:: Data provided ::

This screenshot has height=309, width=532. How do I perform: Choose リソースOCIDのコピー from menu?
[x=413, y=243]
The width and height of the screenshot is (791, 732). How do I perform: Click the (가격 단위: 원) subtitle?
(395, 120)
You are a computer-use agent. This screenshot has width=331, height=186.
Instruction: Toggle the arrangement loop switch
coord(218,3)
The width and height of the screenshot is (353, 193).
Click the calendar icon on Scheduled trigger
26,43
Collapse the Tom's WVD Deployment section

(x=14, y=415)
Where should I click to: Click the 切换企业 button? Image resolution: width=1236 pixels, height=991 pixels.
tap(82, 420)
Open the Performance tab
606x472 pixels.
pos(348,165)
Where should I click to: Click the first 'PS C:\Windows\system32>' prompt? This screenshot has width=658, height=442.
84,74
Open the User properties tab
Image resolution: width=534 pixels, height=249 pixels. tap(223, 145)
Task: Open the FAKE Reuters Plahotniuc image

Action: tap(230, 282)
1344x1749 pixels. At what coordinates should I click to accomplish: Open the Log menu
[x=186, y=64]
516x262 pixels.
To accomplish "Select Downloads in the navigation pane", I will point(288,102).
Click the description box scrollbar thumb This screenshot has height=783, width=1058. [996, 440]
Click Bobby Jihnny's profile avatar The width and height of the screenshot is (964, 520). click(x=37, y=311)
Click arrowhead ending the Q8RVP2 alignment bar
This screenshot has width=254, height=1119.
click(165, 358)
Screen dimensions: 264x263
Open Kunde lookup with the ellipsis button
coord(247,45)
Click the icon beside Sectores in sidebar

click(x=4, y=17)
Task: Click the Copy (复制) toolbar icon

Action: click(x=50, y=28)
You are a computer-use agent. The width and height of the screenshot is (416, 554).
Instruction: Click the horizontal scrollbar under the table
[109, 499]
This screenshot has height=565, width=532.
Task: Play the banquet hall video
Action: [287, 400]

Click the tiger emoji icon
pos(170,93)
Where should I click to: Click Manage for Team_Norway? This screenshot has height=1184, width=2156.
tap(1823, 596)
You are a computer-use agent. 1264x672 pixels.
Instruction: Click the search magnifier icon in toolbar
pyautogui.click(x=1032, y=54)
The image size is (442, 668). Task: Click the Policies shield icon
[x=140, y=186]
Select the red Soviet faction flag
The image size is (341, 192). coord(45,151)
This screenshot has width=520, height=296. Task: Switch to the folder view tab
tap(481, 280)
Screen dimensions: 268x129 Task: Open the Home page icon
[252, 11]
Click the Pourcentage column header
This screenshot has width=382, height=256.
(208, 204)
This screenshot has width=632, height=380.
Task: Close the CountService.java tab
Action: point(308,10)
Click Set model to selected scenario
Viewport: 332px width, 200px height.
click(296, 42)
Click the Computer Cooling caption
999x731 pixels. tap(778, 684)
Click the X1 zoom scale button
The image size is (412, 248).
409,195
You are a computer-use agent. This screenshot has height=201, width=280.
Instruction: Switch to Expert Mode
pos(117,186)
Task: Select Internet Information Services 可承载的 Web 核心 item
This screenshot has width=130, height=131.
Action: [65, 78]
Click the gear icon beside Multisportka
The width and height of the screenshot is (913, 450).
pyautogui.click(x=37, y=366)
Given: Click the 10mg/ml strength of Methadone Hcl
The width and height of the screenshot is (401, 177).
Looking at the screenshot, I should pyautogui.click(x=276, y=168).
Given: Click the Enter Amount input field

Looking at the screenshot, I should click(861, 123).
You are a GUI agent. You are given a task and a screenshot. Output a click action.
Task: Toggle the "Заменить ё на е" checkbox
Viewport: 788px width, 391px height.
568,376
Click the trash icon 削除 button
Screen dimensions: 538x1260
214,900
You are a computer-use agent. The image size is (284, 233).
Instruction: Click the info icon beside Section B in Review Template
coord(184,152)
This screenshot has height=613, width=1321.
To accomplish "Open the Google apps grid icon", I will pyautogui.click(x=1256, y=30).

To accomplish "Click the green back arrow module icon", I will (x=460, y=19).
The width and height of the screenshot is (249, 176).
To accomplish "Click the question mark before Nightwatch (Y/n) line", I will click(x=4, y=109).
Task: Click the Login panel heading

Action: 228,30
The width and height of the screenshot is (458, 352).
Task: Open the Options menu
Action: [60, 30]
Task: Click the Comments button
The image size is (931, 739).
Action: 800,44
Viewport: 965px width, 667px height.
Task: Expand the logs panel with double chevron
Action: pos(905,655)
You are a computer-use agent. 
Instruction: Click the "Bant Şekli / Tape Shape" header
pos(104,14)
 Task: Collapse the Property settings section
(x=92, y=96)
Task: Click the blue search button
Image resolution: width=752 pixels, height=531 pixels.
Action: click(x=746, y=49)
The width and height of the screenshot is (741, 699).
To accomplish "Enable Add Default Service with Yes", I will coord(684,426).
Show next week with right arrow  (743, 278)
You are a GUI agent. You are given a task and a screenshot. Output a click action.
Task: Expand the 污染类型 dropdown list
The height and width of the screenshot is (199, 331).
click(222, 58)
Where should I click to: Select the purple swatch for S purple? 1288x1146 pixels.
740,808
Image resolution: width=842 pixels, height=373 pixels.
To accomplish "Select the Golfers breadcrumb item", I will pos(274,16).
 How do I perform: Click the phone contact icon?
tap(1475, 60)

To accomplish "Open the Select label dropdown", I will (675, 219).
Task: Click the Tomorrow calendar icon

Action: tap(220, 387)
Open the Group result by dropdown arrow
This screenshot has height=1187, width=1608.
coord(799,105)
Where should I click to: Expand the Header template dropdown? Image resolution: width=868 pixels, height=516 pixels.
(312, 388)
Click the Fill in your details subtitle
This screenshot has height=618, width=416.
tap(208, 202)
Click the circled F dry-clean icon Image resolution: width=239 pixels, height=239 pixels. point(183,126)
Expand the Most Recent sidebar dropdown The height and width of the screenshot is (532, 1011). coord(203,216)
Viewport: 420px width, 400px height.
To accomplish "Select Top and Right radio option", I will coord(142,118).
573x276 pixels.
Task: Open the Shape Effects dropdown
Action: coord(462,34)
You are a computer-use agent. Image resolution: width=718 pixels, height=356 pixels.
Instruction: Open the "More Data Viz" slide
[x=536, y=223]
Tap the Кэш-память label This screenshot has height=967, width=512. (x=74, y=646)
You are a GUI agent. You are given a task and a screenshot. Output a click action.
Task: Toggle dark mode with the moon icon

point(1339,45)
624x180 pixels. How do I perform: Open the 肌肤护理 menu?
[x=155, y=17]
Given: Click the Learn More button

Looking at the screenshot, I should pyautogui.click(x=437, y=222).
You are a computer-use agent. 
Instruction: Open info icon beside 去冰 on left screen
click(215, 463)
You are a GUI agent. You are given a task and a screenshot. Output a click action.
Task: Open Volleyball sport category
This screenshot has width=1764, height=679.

:::

__Given request__
Output as a JSON list of strings everything in the data from the line containing "You are a computer-use agent. The image" down to the line containing "click(222, 58)", both lines included, with one string per line and no blank lines.

__Response__
[
  "You are a computer-use agent. The image size is (284, 233).",
  "Instruction: Click the info icon beside Section B in Review Template",
  "coord(184,152)",
  "This screenshot has height=613, width=1321.",
  "To accomplish \"Open the Google apps grid icon\", I will pyautogui.click(x=1256, y=30).",
  "To accomplish \"Click the green back arrow module icon\", I will (x=460, y=19).",
  "The width and height of the screenshot is (249, 176).",
  "To accomplish \"Click the question mark before Nightwatch (Y/n) line\", I will click(x=4, y=109).",
  "Task: Click the Login panel heading",
  "Action: 228,30",
  "The width and height of the screenshot is (458, 352).",
  "Task: Open the Options menu",
  "Action: [60, 30]",
  "Task: Click the Comments button",
  "The image size is (931, 739).",
  "Action: 800,44",
  "Viewport: 965px width, 667px height.",
  "Task: Expand the logs panel with double chevron",
  "Action: pos(905,655)",
  "You are a computer-use agent. ",
  "Instruction: Click the \"Bant Şekli / Tape Shape\" header",
  "pos(104,14)",
  " Task: Collapse the Property settings section",
  "(x=92, y=96)",
  "Task: Click the blue search button",
  "Image resolution: width=752 pixels, height=531 pixels.",
  "Action: click(x=746, y=49)",
  "The width and height of the screenshot is (741, 699).",
  "To accomplish \"Enable Add Default Service with Yes\", I will coord(684,426).",
  "Show next week with right arrow  (743, 278)",
  "You are a GUI agent. You are given a task and a screenshot. Output a click action.",
  "Task: Expand the 污染类型 dropdown list",
  "The height and width of the screenshot is (199, 331).",
  "click(222, 58)"
]